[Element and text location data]
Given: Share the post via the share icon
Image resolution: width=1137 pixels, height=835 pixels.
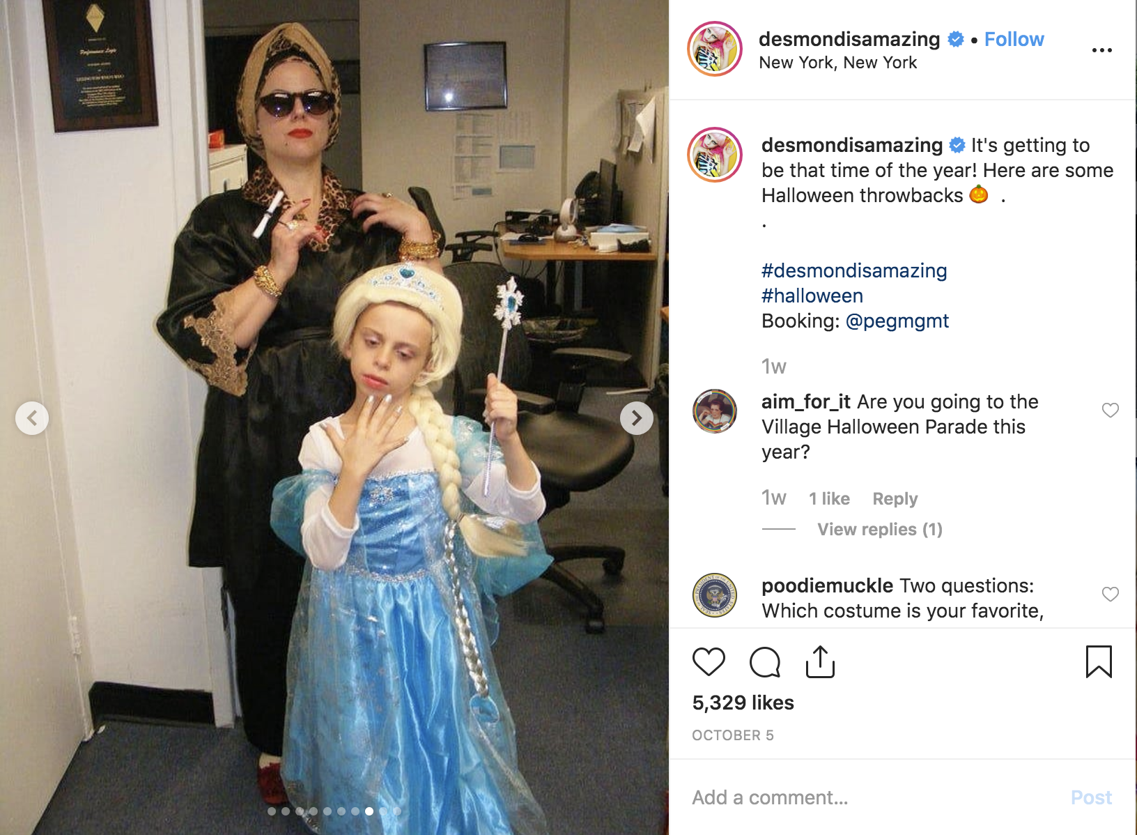Looking at the screenshot, I should click(820, 661).
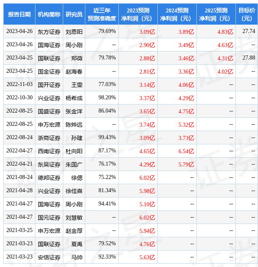Viewport: 258px width, 267px height.
Task: Click the 2023预测净利润 column header
Action: point(138,14)
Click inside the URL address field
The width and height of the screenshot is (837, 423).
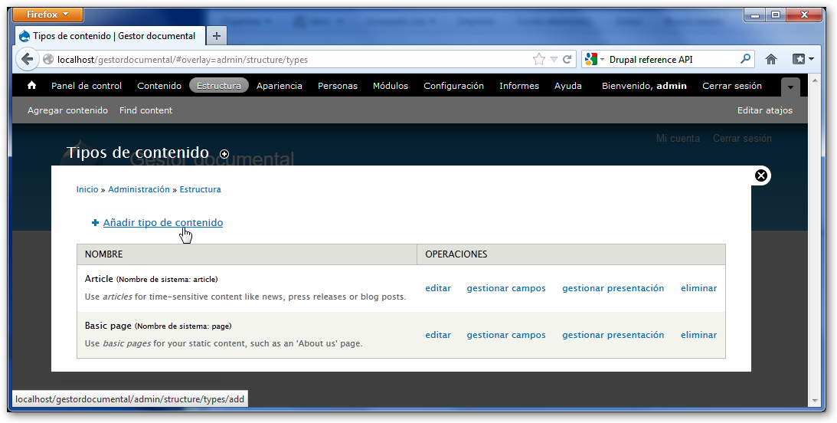pos(291,59)
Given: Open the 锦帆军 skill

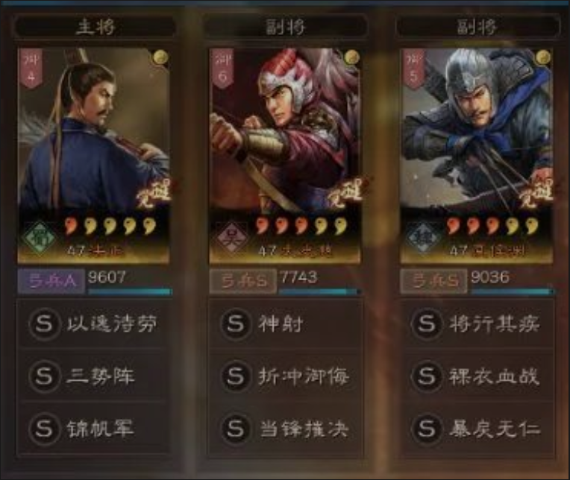Looking at the screenshot, I should click(94, 429).
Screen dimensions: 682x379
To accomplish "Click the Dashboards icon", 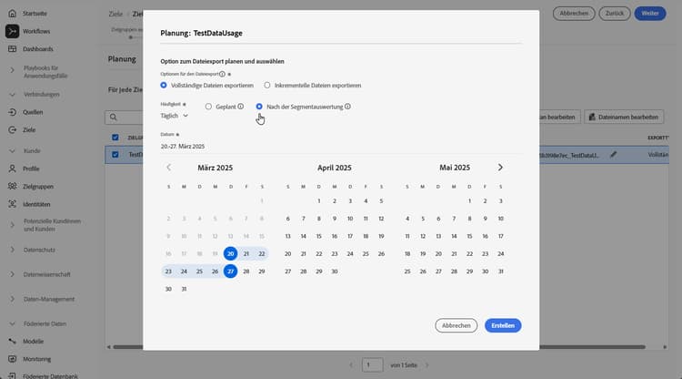I will (x=12, y=49).
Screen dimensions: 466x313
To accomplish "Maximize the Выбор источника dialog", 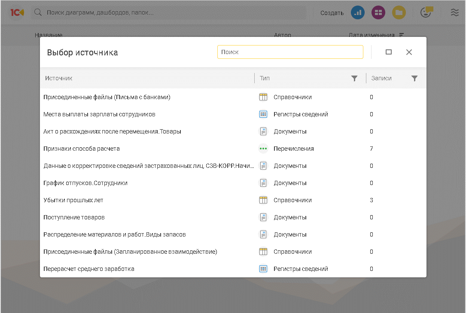I will point(389,52).
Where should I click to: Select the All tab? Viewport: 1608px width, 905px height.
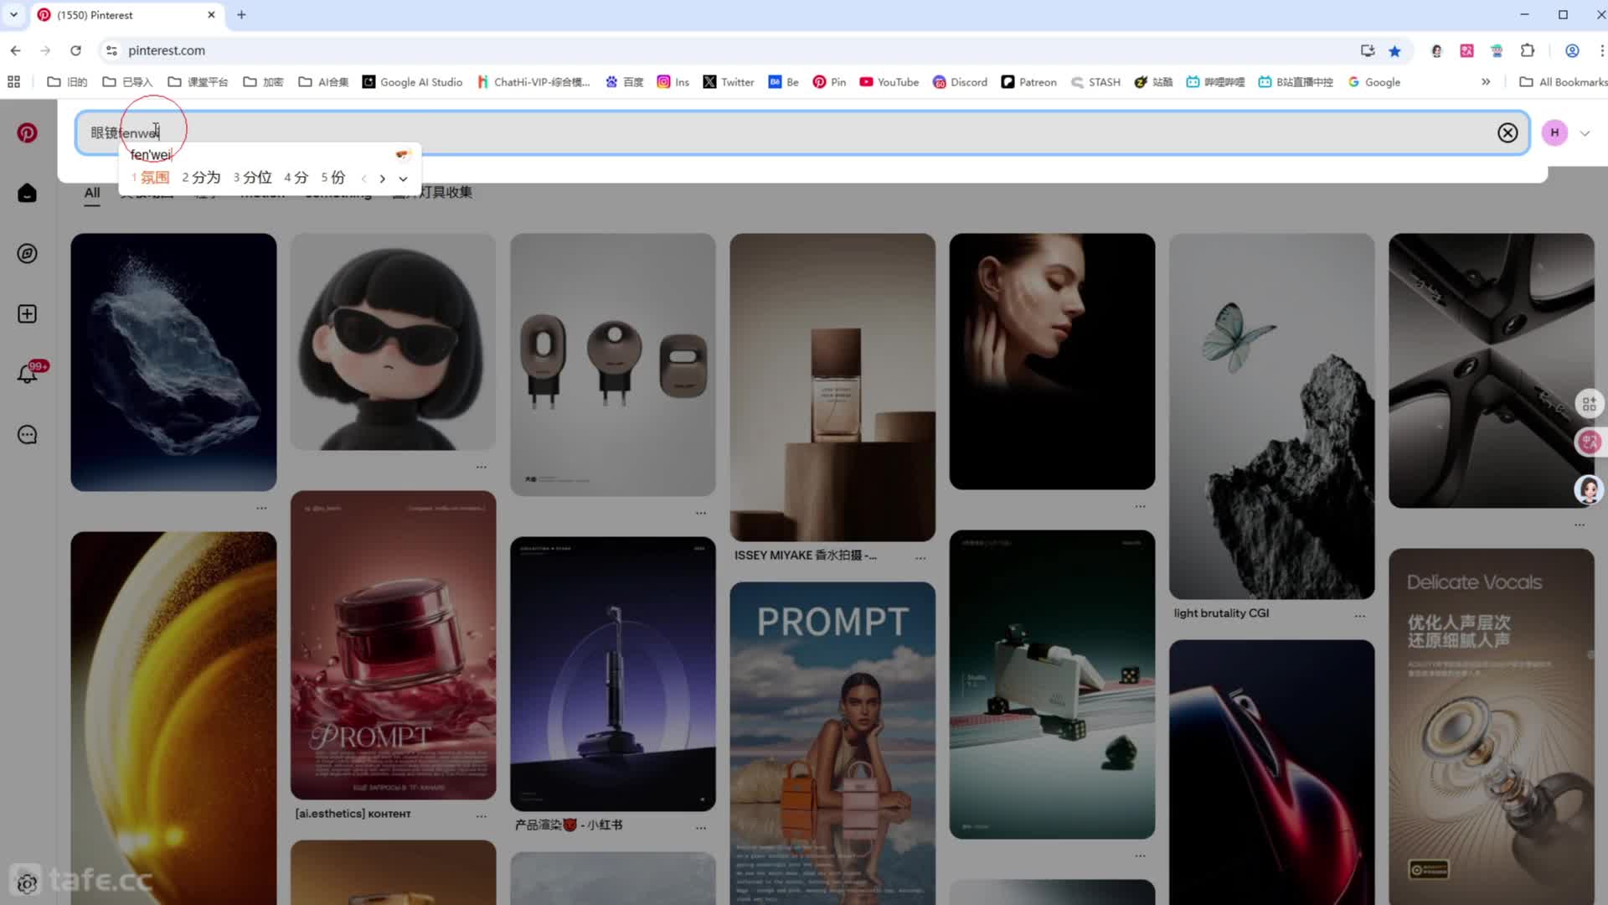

WRITTEN PROBLEM:
Copy out the lines from the very first one through the line holding "Action: point(138,14)", inclusive, leaving the pictures out.

FULL SOLUTION:
Given: Share the post via the share icon
Image resolution: width=1137 pixels, height=835 pixels.
Looking at the screenshot, I should click(820, 661).
Viewport: 258px width, 267px height.
Task: Click the 2023预测净利润 column header
Action: point(138,14)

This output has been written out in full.